• **Task details**
Search the entries below for "size", and copy each line where it appears.

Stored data

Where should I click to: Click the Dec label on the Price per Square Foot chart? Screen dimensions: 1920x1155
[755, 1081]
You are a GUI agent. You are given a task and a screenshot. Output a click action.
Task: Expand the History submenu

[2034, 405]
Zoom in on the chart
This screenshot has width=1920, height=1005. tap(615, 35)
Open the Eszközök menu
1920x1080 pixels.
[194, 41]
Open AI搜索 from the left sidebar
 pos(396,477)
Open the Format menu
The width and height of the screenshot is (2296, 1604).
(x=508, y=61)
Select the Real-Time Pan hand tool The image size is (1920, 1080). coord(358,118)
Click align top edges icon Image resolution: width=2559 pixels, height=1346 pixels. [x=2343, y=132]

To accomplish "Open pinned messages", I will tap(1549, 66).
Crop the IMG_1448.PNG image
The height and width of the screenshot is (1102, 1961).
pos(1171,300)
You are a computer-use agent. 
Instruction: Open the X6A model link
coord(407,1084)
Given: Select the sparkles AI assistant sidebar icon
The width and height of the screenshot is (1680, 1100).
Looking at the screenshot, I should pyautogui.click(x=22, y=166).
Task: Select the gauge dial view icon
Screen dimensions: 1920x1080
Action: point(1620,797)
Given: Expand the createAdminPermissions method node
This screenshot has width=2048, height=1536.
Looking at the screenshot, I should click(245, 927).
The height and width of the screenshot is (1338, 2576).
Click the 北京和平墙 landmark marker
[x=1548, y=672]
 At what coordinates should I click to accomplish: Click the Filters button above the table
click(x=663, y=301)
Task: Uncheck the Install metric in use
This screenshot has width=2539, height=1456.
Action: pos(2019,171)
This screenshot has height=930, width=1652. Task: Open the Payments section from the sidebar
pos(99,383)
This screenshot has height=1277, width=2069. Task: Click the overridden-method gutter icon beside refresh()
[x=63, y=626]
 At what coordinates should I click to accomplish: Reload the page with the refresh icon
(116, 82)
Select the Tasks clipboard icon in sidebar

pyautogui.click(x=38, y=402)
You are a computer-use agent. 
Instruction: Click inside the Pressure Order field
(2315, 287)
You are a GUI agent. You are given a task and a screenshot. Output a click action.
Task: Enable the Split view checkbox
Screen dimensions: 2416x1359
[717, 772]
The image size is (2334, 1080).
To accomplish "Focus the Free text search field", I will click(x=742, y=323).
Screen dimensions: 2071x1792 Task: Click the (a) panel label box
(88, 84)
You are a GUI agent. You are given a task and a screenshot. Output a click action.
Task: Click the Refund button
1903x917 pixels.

• **Response area**
Select the Real-Time Pan hand tool The image size is (1920, 1080). coord(358,118)
The image size is (2334, 1080).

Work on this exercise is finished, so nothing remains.